> [Written tasks]:
a) Update the almond project passage from "20. An offer" up to and including "dealings with MAAML.", replacing "PDS" with "Product Disclosure Statement".
b) Name every agreement that the almond project passage refers to by its title.
c) Resume the almond project passage, starting right after its final numbered paragraph.

> [Passage provided]:
— start —

20. An offer to participate in the Project will be made through a PDS. Each participant will be invited to subscribe for at least one Almond Lot of 0.25 hectares, out of the total 500 hectares on offer.
21. Applications to participate in the Project must be made on the application form included in the PDS. There is no minimum amount to be raised under the PDS. A Custodian has been appointed under the Custody Agreement to protect the interests of the Growers in their dealings with MAAML.
22. For Applicants who are accepted as Growers in the Project, the Responsible Entity will allocate Almond Lots, place their details in a Register and enter into Agreements on the Grower's behalf in relation to the Almond Lot(s) allocated to the Grower.
23. As an alternative to participation by a Grower as a single entity, the terms of the Constitution, the MHSPL Management Agreement and the Licence Agreement provide that two entities may enter into a Joint Venture as one Grower.
24. Growers accepted on or before 15 June 2006, will commence participation as Early Growers. This Ruling only applies in respect of Early Growers who are accepted into the Project from the date this Product Ruling issued to 15 June 2006. Note that a separate Product Ruling will issue for Growers who are accepted into the Project from 1 July 2006.
25. MAAML, the Responsible Entity, will manage the Scheme and Lease the Land for the Project from MacFARM, the Landholder and owner of the Orchard Assets. MacFARM will establish the Almond Orchard.
26. The Responsible Entity will grant Growers a Licence to use and occupy one or more identifiable Almond Lots of 0.25 hectares each for the Term of the Project.
27. Pursuant to the Constitution, Growers will appoint the Responsible Entity to cultivate and maintain the Trees and be responsible for harvesting and procuring the processing and sale of the Growers Produce.
28. The Responsible Entity will subcontract Macquarie Horticultural Services Pty Limited ('MHSPL') to act as Orchard Manager for the Project. The Orchard Manager will provide full farm management services, including ongoing maintenance and management of the Orchard and harvesting of the Almond Lots.

— end —

> [Dataset]:
— start —

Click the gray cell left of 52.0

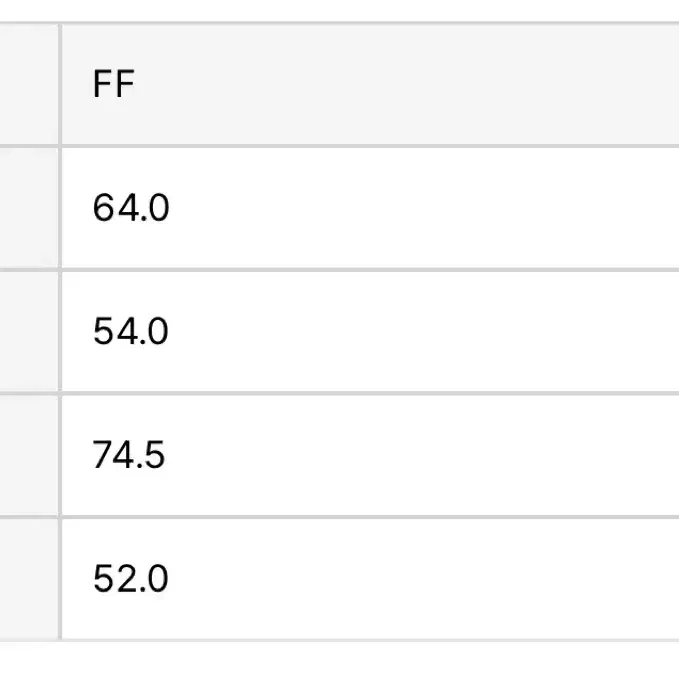point(29,579)
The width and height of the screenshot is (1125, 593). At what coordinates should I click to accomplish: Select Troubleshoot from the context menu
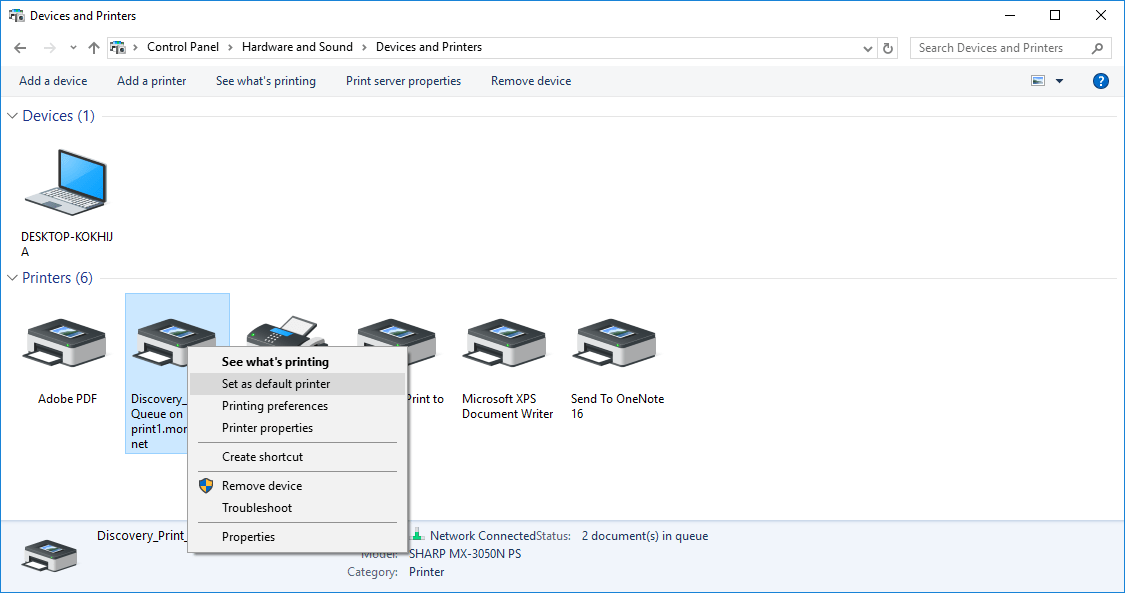pyautogui.click(x=256, y=507)
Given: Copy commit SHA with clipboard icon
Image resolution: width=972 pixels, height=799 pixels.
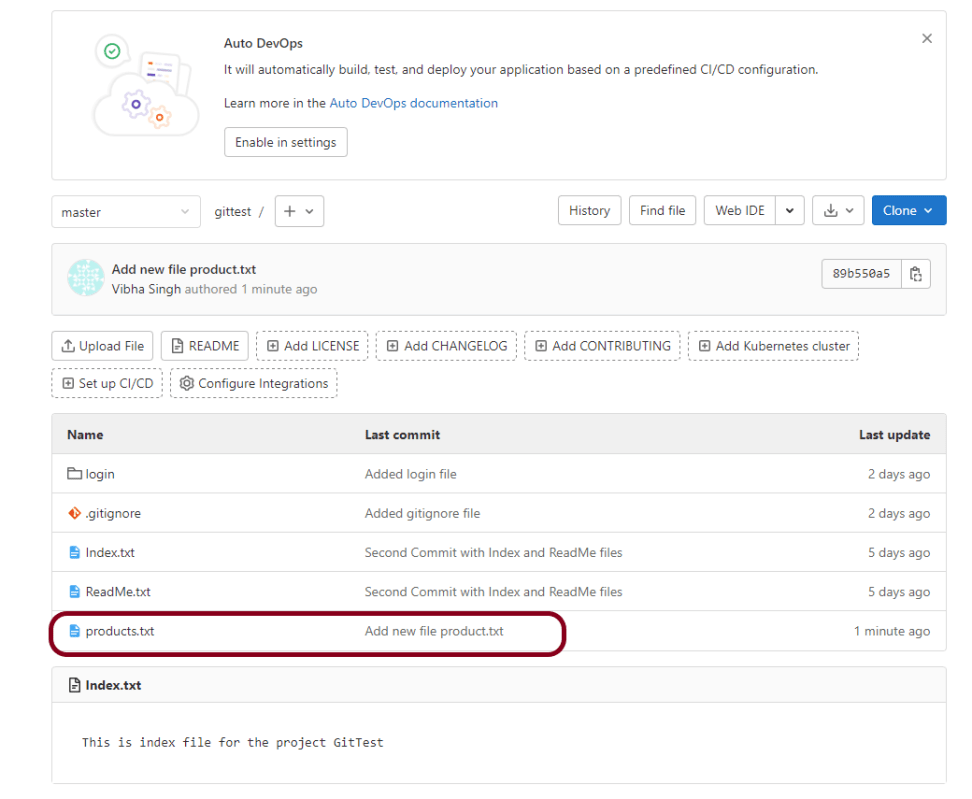Looking at the screenshot, I should (915, 274).
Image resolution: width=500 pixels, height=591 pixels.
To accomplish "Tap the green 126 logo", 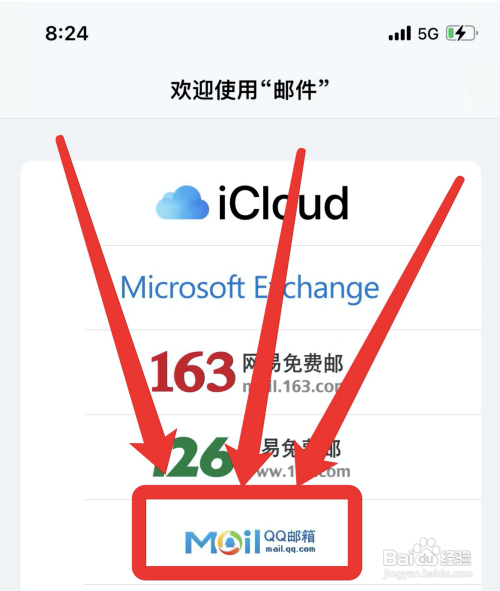I will tap(192, 457).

— end —

> [Task-by-task outputs]:
a)
20. An offer to participate in the Project will be made through a Product Disclosure Statement. Each participant will be invited to subscribe for at least one Almond Lot of 0.25 hectares, out of the total 500 hectares on offer.
21. Applications to participate in the Project must be made on the application form included in the Product Disclosure Statement. There is no minimum amount to be raised under the Product Disclosure Statement. A Custodian has been appointed under the Custody Agreement to protect the interests of the Growers in their dealings with MAAML.

b)
- Custody Agreement
- MHSPL Management Agreement
- Licence Agreement

c)
29. Scholefield Robinson Horticultural Services, an independent horticulturalist, has been appointed by the Responsible Entity to provide horticultural and technical advice to the Responsible Entity and the Orchard Manager and review the horticultural practices of the Orchard Manager.
30. Under the Almondco Supply Agreement, Almondco Australia Limited will act as Marketing Agent, having been appointed by the Responsible Entity to process, market and sell the harvested Almonds.
31. MAAML, as Responsible Entity, has engaged Bond Street Custodians to act as custodian of the Scheme Property.
Constitution
32. The Constitution establishes the Project and operates as a deed binding all of the Growers and MAAML (clause 3(d)). The Constitution sets out the terms and conditions under which MAAML agrees to act as Responsible Entity and to manage the Project.
33. Under clause 6.9, MAAML holds the Application Payment on bare trust. MAAML accounts for the Application Payment in a special trust account and deposits the money into a bank account solely for Application Payments for this Project.
34. The Grower appoints MAAML as its agent, representative and attorney (clause 6.1 of Schedule 1 to the Constitution).
Schedule 1 to the Constitution - Licence and Management Arrangements
35. The terms of the Licence and Management Arrangements are set out in Schedule 1 to the Almond Project Constitution.
36. Clause 2 of Schedule 1 specifies that MAAML will grant each Grower a non-exclusive Licence for the term of the Project. The Licence allows the Grower to occupy the Grower's Almond Lot and access and use the Irrigation Infrastructure for the sole purpose of conducting their almond growing business. Each Grower must pay annual Licence Fees as per clause 3.1.
37. Under the Licence it is acknowledged that all right, title and interest in the Produce vest with the Grower. However, the terms of the Licence do not confer ownership of the Trees to the Grower. Ownership of the Trees remains with the Landlord.
38. Under clause 6.1 Growers engage MAAML as an independent contractor to manage and conduct the Project and to perform the orchard services on their behalf in accordance with good horticultural and environmental practices during the Term of the Project.
39. Clause 7.3 sets out the services to be provided by MAAML for each Grower during the period ending 30 June 2006. These include Farm Asset and Resource Management Services, Off Orchard Management Services and Part A Almond Lot Services. Part A is defined as that part of the Grower's Almond Lot to be planted by 23 June 2006, being no less than 40% of the Grower's Lot.
40. The Farm Asset and Resource Management Services to be provided under Clause 7.3 (a) include:
- (i)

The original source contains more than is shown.